■ What is expected ■
When the line containing "Sitemap (1099, 1287)" appears in the entries below, begin printing there and stop after the line containing "Continue shopping (384, 347)"; print each of those lines exactly and no other line.

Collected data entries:
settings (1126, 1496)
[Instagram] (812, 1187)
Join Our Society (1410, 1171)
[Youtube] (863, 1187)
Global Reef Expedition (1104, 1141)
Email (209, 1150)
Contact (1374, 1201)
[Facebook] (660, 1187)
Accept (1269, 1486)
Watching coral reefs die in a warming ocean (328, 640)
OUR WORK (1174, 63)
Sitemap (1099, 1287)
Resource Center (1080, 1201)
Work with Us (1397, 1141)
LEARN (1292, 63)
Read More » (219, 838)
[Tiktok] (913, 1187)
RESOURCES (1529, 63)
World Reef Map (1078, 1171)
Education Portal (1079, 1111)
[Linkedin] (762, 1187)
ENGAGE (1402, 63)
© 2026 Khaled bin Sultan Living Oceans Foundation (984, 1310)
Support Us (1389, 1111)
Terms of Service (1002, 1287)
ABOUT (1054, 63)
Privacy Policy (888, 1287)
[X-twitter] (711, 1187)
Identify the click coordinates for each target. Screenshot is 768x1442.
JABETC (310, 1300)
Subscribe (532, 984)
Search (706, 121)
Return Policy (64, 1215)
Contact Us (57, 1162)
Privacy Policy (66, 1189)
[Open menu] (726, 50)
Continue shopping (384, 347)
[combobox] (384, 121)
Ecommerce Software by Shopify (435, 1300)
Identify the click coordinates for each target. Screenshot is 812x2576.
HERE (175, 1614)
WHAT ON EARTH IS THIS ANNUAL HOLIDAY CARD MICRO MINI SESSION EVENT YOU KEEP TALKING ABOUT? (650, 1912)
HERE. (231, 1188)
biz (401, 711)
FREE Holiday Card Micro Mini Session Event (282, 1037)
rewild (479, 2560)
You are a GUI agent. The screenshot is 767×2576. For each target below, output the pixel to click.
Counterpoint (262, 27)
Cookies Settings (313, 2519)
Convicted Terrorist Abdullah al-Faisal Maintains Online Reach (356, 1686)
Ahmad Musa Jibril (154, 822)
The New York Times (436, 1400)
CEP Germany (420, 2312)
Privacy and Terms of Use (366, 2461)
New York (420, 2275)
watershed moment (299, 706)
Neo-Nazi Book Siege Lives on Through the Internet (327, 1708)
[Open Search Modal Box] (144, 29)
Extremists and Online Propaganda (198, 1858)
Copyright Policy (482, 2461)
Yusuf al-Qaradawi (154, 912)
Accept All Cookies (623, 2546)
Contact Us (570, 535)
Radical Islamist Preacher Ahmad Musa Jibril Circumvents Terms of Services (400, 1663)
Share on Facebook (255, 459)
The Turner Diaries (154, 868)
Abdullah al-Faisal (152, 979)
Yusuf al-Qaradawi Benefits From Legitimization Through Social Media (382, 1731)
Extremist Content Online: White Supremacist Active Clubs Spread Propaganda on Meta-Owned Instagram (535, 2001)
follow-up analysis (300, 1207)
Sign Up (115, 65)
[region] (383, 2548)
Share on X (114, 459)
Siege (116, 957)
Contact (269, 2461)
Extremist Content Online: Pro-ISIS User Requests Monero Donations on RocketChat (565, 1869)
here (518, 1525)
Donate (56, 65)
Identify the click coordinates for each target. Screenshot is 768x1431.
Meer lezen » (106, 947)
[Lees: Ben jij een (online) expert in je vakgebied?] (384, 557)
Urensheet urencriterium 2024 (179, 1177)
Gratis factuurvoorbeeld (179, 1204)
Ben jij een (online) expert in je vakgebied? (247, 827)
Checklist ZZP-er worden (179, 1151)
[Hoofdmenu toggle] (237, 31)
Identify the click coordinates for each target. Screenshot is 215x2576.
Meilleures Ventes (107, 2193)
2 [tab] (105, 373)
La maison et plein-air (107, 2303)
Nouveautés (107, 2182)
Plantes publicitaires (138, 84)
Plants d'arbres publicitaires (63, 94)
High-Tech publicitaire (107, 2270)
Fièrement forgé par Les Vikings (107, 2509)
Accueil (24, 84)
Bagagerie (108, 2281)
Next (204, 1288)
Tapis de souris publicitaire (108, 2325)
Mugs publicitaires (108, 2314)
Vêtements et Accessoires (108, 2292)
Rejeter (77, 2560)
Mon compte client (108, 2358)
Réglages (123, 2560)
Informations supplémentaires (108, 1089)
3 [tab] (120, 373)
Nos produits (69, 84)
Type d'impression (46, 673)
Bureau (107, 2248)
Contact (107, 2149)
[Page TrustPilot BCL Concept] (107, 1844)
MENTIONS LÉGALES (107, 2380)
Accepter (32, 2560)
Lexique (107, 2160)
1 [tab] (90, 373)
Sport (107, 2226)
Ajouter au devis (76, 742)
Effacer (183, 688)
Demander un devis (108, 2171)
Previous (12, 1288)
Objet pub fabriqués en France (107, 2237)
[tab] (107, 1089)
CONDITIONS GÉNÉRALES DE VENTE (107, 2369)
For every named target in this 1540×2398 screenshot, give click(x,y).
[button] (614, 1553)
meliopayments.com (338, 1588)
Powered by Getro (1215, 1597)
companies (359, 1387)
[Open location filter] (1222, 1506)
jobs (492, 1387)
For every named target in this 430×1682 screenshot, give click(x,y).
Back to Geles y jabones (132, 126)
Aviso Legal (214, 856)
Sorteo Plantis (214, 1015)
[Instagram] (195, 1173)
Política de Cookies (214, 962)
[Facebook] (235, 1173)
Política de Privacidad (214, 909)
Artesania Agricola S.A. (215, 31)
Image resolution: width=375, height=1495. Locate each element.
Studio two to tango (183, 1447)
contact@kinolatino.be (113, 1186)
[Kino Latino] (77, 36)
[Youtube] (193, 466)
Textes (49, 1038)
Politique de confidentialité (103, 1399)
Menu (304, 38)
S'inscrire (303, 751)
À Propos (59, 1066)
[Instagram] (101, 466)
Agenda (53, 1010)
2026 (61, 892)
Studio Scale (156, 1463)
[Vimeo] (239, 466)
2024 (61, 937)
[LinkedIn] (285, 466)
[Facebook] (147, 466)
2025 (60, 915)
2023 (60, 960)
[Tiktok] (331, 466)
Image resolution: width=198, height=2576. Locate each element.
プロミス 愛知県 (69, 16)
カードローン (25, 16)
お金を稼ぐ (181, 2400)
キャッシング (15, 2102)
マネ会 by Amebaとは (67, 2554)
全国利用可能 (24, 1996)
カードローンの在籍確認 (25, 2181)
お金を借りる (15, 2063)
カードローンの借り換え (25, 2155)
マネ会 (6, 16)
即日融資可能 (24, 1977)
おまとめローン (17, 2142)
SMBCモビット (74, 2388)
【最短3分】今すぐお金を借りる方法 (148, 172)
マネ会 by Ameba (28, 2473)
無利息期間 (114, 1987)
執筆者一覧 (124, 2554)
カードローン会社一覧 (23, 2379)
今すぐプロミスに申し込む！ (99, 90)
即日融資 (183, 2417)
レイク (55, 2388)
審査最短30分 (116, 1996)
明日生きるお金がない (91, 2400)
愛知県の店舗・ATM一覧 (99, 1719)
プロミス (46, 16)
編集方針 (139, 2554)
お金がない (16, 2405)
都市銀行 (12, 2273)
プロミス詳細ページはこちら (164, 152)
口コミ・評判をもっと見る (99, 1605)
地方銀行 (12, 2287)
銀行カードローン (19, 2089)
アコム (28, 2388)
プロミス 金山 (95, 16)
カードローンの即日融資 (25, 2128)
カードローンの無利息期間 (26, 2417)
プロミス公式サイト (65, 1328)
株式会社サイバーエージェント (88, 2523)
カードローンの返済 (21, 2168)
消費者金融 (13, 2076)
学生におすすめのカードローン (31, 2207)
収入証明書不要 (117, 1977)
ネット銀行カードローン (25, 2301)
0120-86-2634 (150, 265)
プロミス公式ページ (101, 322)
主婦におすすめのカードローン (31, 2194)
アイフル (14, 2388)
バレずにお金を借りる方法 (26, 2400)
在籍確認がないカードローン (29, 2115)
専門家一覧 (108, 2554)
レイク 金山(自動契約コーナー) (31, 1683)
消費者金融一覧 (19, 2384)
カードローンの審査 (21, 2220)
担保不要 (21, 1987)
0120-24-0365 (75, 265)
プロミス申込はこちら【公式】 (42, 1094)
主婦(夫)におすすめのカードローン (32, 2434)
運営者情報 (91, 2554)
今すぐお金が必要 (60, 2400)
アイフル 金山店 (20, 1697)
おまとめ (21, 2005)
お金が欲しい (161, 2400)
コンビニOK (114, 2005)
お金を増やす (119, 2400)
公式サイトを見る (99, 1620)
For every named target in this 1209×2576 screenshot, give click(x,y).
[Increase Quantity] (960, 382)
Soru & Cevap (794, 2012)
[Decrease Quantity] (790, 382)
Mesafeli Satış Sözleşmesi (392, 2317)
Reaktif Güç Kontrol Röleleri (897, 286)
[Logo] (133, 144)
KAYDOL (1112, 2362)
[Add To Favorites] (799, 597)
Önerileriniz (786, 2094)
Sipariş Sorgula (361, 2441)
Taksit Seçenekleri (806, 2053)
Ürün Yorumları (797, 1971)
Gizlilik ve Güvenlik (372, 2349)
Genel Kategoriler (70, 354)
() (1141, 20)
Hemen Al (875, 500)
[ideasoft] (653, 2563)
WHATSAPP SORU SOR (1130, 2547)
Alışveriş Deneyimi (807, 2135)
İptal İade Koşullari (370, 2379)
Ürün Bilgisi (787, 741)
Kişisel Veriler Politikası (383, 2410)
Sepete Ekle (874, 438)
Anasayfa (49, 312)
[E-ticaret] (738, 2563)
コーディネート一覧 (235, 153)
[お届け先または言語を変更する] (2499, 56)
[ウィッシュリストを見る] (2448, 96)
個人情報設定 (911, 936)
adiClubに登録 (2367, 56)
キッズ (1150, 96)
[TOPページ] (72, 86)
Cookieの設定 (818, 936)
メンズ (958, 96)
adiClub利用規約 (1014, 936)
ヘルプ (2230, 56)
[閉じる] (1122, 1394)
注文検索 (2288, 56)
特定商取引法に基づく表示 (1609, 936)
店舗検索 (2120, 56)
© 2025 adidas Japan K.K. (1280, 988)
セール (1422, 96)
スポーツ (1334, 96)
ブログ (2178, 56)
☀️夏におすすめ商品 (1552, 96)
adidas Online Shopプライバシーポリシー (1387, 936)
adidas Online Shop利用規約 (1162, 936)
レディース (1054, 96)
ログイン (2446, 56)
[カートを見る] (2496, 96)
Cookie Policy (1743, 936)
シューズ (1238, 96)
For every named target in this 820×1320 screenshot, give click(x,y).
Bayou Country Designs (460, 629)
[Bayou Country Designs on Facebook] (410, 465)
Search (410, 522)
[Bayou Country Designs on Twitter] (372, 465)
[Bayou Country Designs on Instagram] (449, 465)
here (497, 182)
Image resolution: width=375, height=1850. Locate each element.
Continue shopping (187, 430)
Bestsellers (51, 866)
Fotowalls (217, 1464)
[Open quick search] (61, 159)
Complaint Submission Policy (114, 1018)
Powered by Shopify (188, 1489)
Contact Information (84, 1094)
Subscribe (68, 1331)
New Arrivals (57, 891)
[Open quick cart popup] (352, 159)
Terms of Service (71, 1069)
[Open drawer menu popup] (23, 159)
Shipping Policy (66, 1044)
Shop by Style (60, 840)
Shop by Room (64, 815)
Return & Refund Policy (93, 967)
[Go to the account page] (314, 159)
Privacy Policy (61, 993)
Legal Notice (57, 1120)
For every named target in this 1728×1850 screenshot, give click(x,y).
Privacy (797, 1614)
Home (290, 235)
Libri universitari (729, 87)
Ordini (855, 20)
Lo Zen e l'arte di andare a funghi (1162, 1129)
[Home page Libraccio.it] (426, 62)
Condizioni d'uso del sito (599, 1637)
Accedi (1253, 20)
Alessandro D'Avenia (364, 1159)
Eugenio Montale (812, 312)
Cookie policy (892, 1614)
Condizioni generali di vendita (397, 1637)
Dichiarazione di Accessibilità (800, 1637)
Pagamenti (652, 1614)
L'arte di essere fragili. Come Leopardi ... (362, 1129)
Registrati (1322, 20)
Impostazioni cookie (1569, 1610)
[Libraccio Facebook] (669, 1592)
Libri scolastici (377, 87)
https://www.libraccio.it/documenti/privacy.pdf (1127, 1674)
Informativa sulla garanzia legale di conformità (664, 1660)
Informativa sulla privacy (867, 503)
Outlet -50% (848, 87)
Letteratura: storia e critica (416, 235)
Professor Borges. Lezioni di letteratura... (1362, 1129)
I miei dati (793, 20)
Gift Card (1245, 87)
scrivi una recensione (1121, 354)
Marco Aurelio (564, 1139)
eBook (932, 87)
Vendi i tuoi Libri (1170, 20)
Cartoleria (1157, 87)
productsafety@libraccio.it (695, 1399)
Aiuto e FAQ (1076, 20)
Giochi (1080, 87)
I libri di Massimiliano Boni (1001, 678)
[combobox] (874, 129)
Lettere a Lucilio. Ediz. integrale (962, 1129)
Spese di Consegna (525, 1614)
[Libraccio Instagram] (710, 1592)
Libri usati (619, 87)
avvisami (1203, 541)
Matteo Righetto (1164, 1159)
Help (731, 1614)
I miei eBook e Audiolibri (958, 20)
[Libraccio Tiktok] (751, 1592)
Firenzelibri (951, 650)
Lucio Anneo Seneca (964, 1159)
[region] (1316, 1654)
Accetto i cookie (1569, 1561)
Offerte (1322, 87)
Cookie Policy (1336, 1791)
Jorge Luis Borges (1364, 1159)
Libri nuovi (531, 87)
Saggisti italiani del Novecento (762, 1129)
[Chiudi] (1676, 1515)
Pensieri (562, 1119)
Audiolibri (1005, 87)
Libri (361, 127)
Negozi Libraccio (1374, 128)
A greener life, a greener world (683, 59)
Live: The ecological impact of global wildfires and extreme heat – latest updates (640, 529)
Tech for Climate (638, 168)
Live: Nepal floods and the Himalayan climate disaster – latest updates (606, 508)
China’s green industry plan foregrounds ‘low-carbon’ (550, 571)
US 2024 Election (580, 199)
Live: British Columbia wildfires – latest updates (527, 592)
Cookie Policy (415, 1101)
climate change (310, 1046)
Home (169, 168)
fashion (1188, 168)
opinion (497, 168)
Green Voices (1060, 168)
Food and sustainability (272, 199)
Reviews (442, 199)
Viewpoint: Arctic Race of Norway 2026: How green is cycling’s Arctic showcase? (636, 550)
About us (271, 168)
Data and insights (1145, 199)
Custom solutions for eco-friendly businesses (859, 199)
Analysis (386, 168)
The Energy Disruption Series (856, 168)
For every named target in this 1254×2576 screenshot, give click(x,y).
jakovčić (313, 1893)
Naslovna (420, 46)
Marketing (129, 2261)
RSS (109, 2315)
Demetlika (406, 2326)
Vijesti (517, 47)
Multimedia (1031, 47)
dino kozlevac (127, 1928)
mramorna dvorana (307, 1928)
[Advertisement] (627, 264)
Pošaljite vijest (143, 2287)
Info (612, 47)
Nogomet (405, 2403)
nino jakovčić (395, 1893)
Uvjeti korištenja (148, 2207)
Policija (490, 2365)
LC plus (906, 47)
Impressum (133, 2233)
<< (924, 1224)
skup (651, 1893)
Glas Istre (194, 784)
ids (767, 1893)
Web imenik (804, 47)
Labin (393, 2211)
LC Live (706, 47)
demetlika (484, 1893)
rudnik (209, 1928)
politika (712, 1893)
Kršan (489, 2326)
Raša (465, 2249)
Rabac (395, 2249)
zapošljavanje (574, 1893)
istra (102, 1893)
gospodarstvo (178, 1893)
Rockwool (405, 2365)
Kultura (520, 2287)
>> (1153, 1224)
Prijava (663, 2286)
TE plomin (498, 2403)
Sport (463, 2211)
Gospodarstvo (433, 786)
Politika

■ Problem solution ■
Sitemap (1099, 1287)
Resource Center (1080, 1201)
Work with Us (1397, 1141)
LEARN (1292, 63)
Read More » (219, 838)
[Tiktok] (913, 1187)
RESOURCES (1529, 63)
World Reef Map (1078, 1171)
Education Portal (1079, 1111)
[Linkedin] (762, 1187)
ENGAGE (1402, 63)
© 2026 Khaled bin Sultan Living Oceans Foundation (984, 1310)
Support Us (1389, 1111)
Terms of Service (1002, 1287)
ABOUT (1054, 63)
Privacy Policy (888, 1287)
[X-twitter] (711, 1187)
Identify the click coordinates for each target. Screenshot is 768x1442.
JABETC (310, 1300)
Subscribe (532, 984)
Search (706, 121)
Return Policy (64, 1215)
Contact Us (57, 1162)
Privacy Policy (66, 1189)
[Open menu] (726, 50)
Continue shopping (384, 347)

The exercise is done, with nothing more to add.